Journal of Islamic International Medical College (Dec 2021)
Comparison of Oral Brush Cytology and Tissue Biopsy in Diagnosing Oral Lesions
Abstract
Objective: To assess the diagnostic efficacy of oral brush cytology in the diagnosis of potentially malignant and malignant lesions of the oral cavity. Study Design: Cross-sectional analytical study. Place and Duration of Study: Outpatient Department of ENT and Maxillofacial Surgery, Pakistan Institute of Medical Sciences and Pathology Department of Pakistan Railway Hospital Rawalpindi from 1 March 2017 to 28 February 2018. Materials and Methods: A total of 50 patients with oral lesions were enrolled through non-probability convenient sampling. All patients presented with oral potentially malignant lesions were included, while patients with age less than 10 years and with bleeding diathesis were excluded from the study. The oral lesions were first sampled by oral brush biopsy technique using a toothbrush and then later on by scalpel biopsy. Samples were then studied under microscope for diagnosis. The data was analyzed using SPSS software version 21.0. Sensitivity, specificity, positive predictive value and negative predictive values were calculated keeping histopathology as a gold standard.

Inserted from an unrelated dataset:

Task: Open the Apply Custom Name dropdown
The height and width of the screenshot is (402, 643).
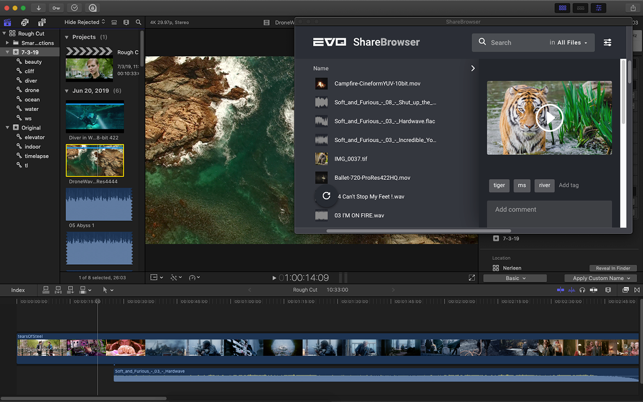Action: coord(601,278)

Pearson's Chi-Square Test was used for calculating p-value, where p-value of ≤ 0.05 was considered significant. Results: In this study, the mean age of patients presented with non-malignant oral lesions was 59 ± 12 years, while those with oral cancers were 60 ± 12 years. Men were affected than women. Among 50 patients 39 were found to have oral cancers. The sensitivity of oral brush biopsy was 88%, specificity was 83.3%, positive predictive value was 97.6% and negative predictive value was 50%. The p-value was calculated as 0.001, which was significant. Conclusion: Our study found that oral brush cytology is reliable and can be easily performed with less cost and discomfort to the patient. It can be used for screening of suspicious oral lesions. It is useful in those situations where a patient refuses to have a biopsy or where a patient with bleeding diathesis would be exposed to unnecessary surgical risks.